Os trabalhadores da Transtejo vão voltar a parar, com uma uma greve parcial de dois dias, para contestar problemas nas embarcações e exigir a revisão do Acordo de Empresa. A decisão foi tomada em plenário, em Cacilhas, Almada. Esse plenário provocou a paralisação das carreiras do Seixal, Montijo, Cacilhas e Trafaria/Porto Brandão com Lisboa, durante uma período da tarde. A última greve foi a 29 de março.

Os trabalhadores avaliaram a greve realizada e decidiram avançar para mais dois dias de greve parcial, três horas por turno.

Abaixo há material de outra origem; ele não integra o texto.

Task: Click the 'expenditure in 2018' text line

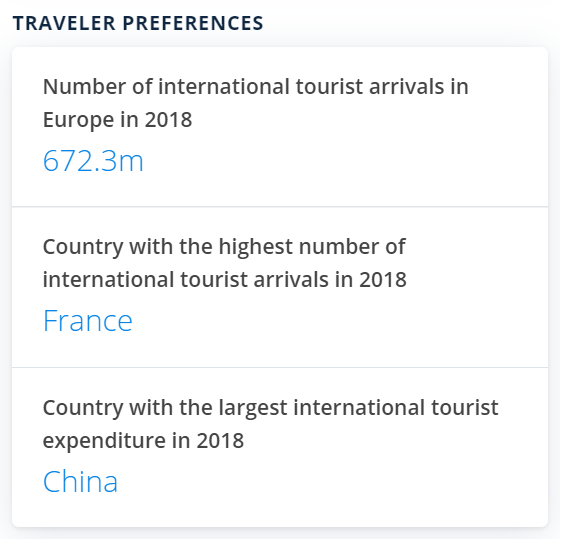Action: pyautogui.click(x=144, y=441)
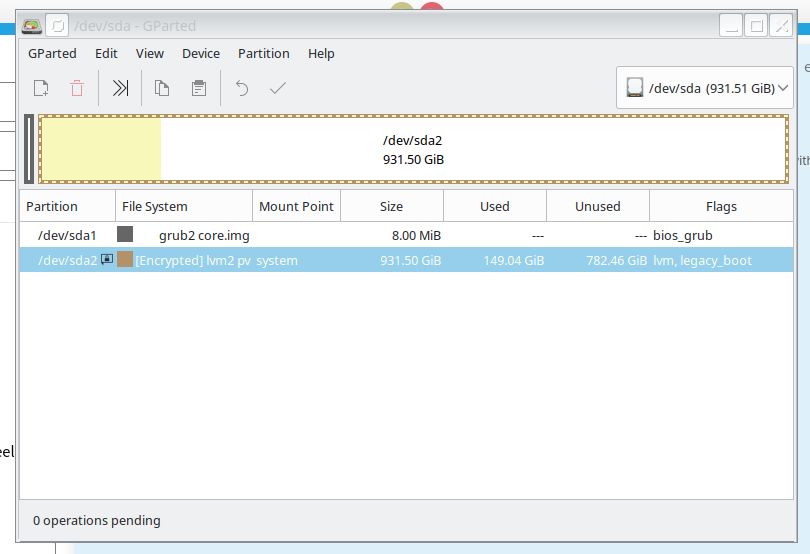Click the Undo last operation icon
This screenshot has height=554, width=810.
pyautogui.click(x=241, y=88)
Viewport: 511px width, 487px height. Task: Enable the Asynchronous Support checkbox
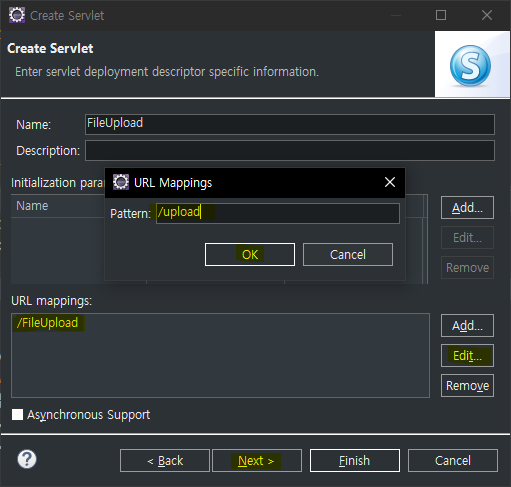click(17, 415)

Apesar de ainda não ter a data concreta, estamos a apontar para que se realize nos dias 26 e 27 de abril".

A informação foi prestada à Lusa por Carlos Costa, do Sindicato dos Transportes Fluviais Costeiros e Marina Mercante, afeto à Federação dos Sindicatos de Transportes e Comunicações (FECTRANS).

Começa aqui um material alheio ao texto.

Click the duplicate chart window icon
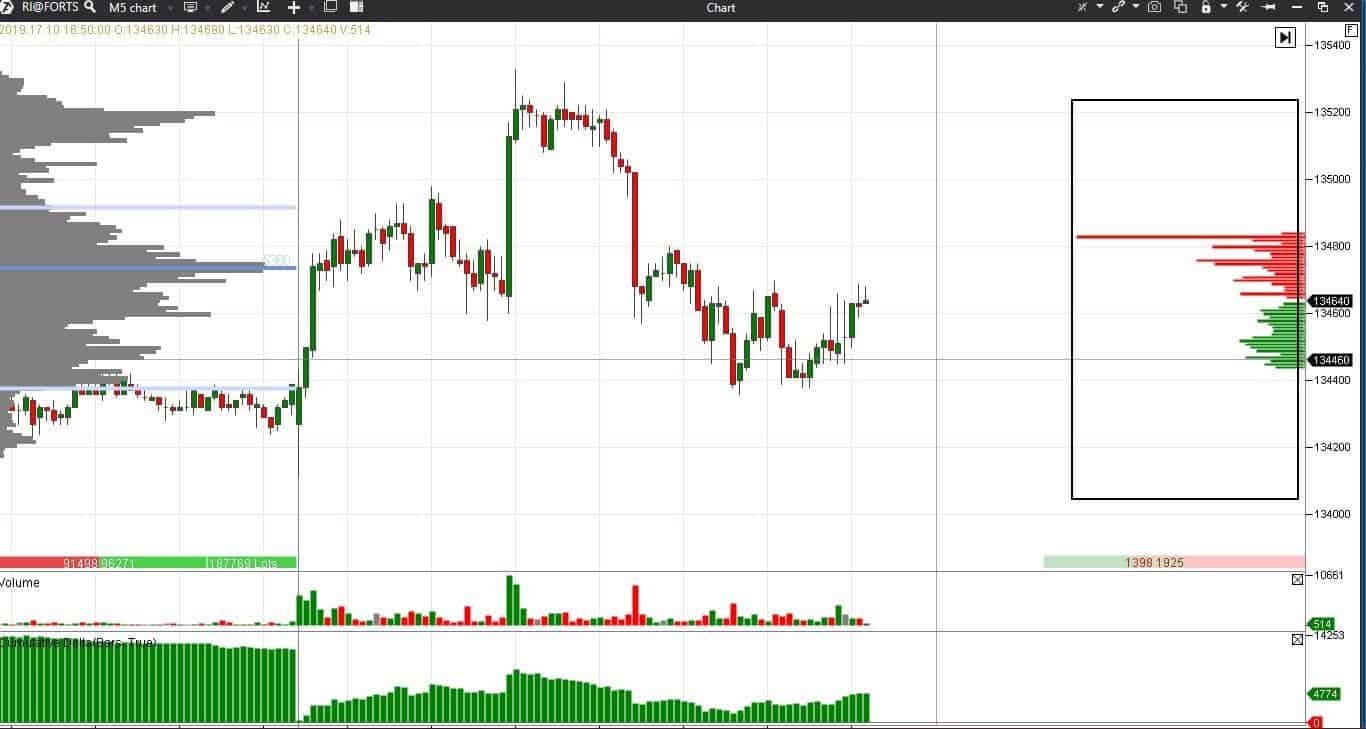The height and width of the screenshot is (729, 1366). 1180,8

Fonte oficial da empresa Transtejo confirmou que as ligações estiveram paradas e que o serviço de transporte fluvial nas ligações de Cacilhas, Montijo, Seixal e Trafaria foi retomado, gradualmente, a partir 16:00. "Neste momento o serviço de transporte fluvial encontra-se normalizado".

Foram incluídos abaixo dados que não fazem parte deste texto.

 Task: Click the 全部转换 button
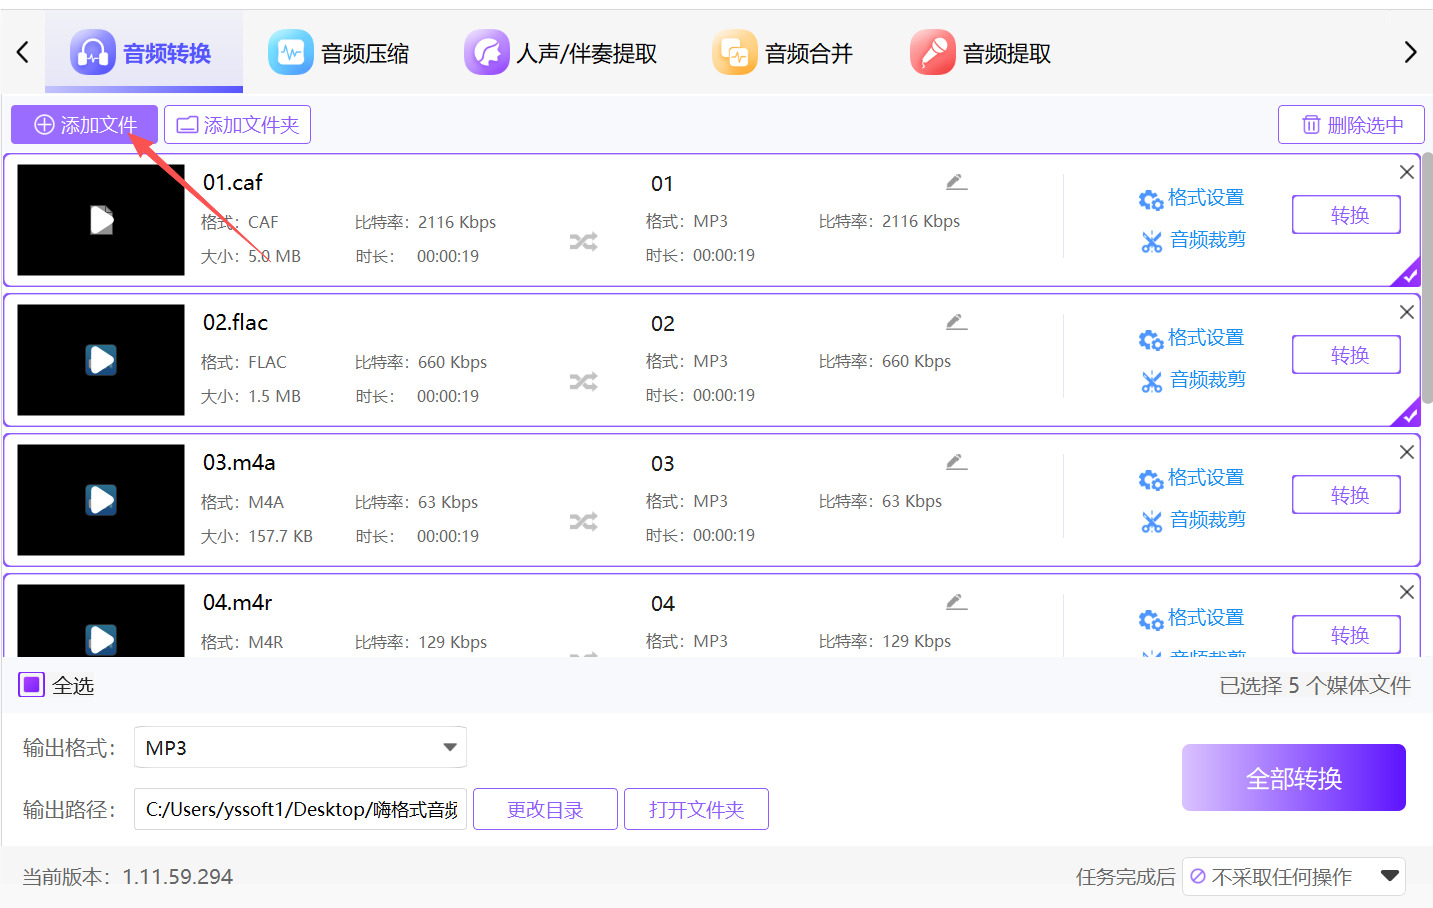pyautogui.click(x=1293, y=778)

O sindicalista explicou que os trabalhadores estão preocupados com o processo de revisão do Acordo de Empresa e com o estado das embarcações: "Defendemos a publicação da revisão do Acordo de Empresa, para a qual já existe um pré-acordo, e também é preciso intervir na frota, que está numa situação caótica. Temos embarcações com mais de 40 anos e é preciso que se pense numa renovação da frota, de modo a que o serviço funcione sem problemas".

A greve parcial de três horas por turno vai afetar, em especial, os períodos das horas de ponta da manhã e da tarde.

Também os trabalhadores da Soflusa, responsável pela ligação fluvial entre o Barreiro e Lisboa, decidiram ontem avançar para dois dias de greve parcial, devido à falta de embarcações e inexistência de respostas sobre a revisão do Acordo de Empresa. A data ainda está por decidir.